> **SOURCE DATA**
· · · ·

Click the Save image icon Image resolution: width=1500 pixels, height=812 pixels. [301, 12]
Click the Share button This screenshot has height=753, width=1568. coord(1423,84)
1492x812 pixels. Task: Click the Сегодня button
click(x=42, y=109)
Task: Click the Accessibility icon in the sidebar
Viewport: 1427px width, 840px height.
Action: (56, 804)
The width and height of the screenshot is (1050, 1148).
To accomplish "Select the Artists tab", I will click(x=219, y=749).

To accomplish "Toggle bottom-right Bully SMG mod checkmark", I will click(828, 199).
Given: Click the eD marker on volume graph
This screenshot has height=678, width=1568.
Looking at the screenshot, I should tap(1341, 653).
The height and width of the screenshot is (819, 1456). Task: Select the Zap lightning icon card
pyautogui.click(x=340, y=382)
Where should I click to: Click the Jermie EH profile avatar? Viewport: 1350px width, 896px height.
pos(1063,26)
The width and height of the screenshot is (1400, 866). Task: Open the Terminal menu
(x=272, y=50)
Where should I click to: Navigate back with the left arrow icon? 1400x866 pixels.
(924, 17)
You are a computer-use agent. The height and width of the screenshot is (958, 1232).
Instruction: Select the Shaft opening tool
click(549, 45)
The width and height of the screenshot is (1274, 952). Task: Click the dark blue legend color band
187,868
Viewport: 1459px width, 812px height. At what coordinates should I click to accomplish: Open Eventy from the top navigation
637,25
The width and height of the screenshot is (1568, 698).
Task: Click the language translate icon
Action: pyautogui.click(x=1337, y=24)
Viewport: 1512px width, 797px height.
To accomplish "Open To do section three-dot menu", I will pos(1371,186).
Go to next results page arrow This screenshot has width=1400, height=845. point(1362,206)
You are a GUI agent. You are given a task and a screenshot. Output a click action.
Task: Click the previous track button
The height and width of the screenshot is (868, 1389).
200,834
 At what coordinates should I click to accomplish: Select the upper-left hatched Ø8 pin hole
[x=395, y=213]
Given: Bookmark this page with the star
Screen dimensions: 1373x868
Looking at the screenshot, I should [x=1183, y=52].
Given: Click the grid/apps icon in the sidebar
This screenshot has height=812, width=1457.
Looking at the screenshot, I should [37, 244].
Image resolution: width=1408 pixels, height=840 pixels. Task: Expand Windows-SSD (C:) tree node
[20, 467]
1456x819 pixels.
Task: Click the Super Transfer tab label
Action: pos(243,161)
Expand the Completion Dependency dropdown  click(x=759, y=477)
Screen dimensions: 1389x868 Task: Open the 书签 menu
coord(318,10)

· · · ·

> **WORK TASK**
Scan the records above and show every line in which the word "page" occurs.

> **RESPONSE**
Go to next results page arrow This screenshot has width=1400, height=845. point(1362,206)
Given: Bookmark this page with the star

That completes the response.